Dans la grande kermesse de la technologie moderne, chacun y va de sa danse derrière le rideau. Entre les startups survalorisées telles qu’Anthropic qui font les yeux doux aux capitaux mondiaux, les géants du silicium comme Nvidia prisonniers de leur propre oligopole clientéliste, ou encore les outsiders façon MarqVision qui prétendent moraliser en IA la jungle des contrefaçons, on se demande : la tech sait-elle faire autre chose qu’accélérer le monde, quitte à ne pas savoir où, ni pour qui ? Les étoiles du business brillent, mais à bien scruter le firmament, c’est aussi l’ombre des compromis et des failles qui dessine nos constellations numériques.
Pourquoi ces milliards pleuvent-ils chaque semaine sur des licornes qui jurent la main sur le cœur vouloir un monde plus sûr, plus juste, plus… scalable ? Tandis qu’Anthropic engrange des capitaux venus de fonds dont la morale variable s’offre tous les sièges du conseil d’administration, Nvidia ne tient sa couronne que parce que deux ou trois géants du cloud ne peuvent plus s’en passer pour leurs appétits d’IA. Et MarqVision, en bon justicier digital, trace la cartographie des failles en tout genre – failles juridiques comme failles humaines – tout en promettant l’exorcisme à coup de computer vision.
Sur cet échiquier, chaque acteur rachète sa part de légitimité.
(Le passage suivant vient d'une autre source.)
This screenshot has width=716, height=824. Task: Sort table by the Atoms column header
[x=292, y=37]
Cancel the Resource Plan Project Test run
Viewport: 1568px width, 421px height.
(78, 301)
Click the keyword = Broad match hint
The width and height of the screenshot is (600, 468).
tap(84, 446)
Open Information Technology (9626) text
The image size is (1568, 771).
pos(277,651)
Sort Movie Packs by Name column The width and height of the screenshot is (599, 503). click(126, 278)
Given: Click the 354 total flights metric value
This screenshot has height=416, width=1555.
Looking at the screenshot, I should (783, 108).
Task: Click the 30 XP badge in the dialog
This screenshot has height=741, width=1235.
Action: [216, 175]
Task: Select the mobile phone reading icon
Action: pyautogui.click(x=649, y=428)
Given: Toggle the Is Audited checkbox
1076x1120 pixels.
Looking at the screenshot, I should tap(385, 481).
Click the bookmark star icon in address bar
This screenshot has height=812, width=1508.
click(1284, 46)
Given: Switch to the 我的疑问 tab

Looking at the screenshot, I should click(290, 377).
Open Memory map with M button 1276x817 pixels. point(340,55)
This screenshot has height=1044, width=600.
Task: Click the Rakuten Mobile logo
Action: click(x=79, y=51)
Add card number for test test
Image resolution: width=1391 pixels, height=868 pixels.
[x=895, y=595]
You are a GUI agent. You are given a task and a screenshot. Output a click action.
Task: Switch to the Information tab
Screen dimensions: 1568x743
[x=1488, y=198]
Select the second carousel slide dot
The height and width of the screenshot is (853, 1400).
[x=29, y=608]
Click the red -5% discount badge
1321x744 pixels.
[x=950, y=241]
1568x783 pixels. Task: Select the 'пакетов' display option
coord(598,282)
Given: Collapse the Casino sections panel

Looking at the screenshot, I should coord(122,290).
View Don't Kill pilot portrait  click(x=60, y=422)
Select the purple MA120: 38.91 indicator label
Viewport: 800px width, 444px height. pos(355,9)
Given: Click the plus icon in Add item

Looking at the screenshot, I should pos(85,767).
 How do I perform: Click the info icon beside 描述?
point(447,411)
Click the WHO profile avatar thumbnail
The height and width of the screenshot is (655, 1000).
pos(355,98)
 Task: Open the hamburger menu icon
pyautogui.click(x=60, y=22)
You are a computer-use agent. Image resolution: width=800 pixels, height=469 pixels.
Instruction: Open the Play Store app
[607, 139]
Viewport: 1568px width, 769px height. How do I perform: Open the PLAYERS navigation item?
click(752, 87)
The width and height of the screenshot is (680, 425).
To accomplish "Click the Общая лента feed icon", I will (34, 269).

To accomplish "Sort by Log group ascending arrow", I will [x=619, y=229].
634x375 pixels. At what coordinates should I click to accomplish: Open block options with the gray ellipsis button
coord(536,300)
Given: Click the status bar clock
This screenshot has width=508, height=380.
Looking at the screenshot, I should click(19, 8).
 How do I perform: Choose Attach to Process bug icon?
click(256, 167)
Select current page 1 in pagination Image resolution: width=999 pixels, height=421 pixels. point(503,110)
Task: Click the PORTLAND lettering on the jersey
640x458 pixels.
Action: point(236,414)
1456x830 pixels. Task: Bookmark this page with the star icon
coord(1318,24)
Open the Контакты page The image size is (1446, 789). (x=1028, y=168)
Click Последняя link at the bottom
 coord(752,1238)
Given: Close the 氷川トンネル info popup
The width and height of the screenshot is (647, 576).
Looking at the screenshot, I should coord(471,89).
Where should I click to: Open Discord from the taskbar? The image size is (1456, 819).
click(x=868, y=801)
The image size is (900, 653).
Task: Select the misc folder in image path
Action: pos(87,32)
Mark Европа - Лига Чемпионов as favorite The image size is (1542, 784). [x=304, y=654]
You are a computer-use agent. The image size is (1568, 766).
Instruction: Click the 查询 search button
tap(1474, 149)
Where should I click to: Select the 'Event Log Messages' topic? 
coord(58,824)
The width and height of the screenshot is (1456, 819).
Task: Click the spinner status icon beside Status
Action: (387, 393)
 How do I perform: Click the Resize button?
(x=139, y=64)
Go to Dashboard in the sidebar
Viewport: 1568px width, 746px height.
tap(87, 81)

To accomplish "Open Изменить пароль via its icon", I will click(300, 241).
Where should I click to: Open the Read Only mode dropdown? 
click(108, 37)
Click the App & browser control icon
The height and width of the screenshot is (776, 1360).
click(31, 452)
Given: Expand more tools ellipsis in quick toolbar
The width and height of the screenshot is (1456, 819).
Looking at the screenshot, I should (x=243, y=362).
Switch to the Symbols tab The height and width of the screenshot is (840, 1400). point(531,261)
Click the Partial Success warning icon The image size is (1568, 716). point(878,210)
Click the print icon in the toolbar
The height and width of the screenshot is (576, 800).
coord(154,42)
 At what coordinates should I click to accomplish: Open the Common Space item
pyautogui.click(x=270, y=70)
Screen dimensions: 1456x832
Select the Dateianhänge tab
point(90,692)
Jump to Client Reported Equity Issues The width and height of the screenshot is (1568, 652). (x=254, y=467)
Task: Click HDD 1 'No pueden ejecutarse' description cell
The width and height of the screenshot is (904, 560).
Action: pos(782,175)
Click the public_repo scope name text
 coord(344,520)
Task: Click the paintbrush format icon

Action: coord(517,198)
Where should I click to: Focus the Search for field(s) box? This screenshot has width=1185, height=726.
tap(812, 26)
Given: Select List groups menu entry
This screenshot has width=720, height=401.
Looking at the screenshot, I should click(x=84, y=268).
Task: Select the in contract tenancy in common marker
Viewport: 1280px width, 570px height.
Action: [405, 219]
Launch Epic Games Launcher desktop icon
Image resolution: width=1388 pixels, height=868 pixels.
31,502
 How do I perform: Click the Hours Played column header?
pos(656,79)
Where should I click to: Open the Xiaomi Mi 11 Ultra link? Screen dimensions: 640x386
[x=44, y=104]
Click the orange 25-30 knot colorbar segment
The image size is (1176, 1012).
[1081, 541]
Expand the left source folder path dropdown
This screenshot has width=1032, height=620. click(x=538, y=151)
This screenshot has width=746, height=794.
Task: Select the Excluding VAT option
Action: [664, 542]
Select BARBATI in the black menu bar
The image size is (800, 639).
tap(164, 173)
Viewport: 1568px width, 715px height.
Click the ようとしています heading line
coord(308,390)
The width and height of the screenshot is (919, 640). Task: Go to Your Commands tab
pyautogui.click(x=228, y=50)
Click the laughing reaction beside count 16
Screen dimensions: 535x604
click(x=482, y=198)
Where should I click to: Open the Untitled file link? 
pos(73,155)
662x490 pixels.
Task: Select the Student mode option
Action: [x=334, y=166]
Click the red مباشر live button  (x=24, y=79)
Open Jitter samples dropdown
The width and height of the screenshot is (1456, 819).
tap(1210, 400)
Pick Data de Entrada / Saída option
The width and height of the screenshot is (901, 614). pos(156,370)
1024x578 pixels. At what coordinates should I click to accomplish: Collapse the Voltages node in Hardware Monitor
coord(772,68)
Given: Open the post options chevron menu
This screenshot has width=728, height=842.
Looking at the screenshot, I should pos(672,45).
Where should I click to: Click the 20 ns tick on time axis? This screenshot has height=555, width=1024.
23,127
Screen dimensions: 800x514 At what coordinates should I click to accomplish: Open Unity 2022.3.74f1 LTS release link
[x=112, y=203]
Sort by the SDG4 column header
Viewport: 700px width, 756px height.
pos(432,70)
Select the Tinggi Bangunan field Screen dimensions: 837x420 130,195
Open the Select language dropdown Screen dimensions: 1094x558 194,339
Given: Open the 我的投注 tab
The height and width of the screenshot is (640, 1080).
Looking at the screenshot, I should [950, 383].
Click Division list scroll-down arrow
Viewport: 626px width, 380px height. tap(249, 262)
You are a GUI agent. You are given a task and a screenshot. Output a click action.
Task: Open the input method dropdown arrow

Les Side Events de TechCrunch Disrupt ne sont plus les coulisses où l’on bricole son badge d’initié, mais le terrain concret où l’on débat du futur sous couvert “d’off”. De la bulle à la salle de réunion, on s’invente des codes pour s’armer contre toutes les fuites : de données chez TransUnion, de contrôle chez Thinking Machines (Le Hasard Machiné), d’intimité chez TikTok. L’équation ne dépend plus seulement de la meilleure technologie, mais du bon marketing de la confiance – et de la faculté à masquer, sous l’apparence de la nouveauté, la complexe mécanique des chaînes de dépendances financières et relationnelles.
Le numérique promet l’ordre, mais n’invente que des façons sophistiquées d’ancrer le chaos – technologique, financier, social.
Au fond, toute la scène technologique oscille entre la fascination pour les cycles parfaits (comme ceux de la pleine lune, implacablement régulière mais toujours mystérieuse) et la folie du hasard maîtrisé (croire, chez Thinking Machines, qu’on va dompter l’aléatoire des IA). Dans cette grande illusion de contrôle s’échappent pourtant les données, les accords inavoués, et la promesse sans cesse renouvelée de “réparer” ce qui, hier encore, devait être révolutionnaire. Ironique, n’est-ce pas, de chercher dans l’invisible du digital les secrets du futur, quand la seule chose qui paraît stable, c’est la cyclique répétition des erreurs humaines déguisées en progrès ?
La prochaine disruption n’est peut-être pas là où elle s’annonce, ni dans une ligne de code, ni sur le marché des puces, ni même dans la lune que l’on contemple. Elle émergera là où le pouvoir de l’informel, le soupçon de l’éthique transactionnelle et la vanité de la transparence coincident pour quelques instants avec nos rêves de maîtrise. Et ce jour-là, peut-être, la “grande scène” tech ressemblera moins à une levée de fonds cosmique qu’à la shadow party du siècle, où seuls ceux qui questionnent la lumière sauront lire les vraies lignes du script.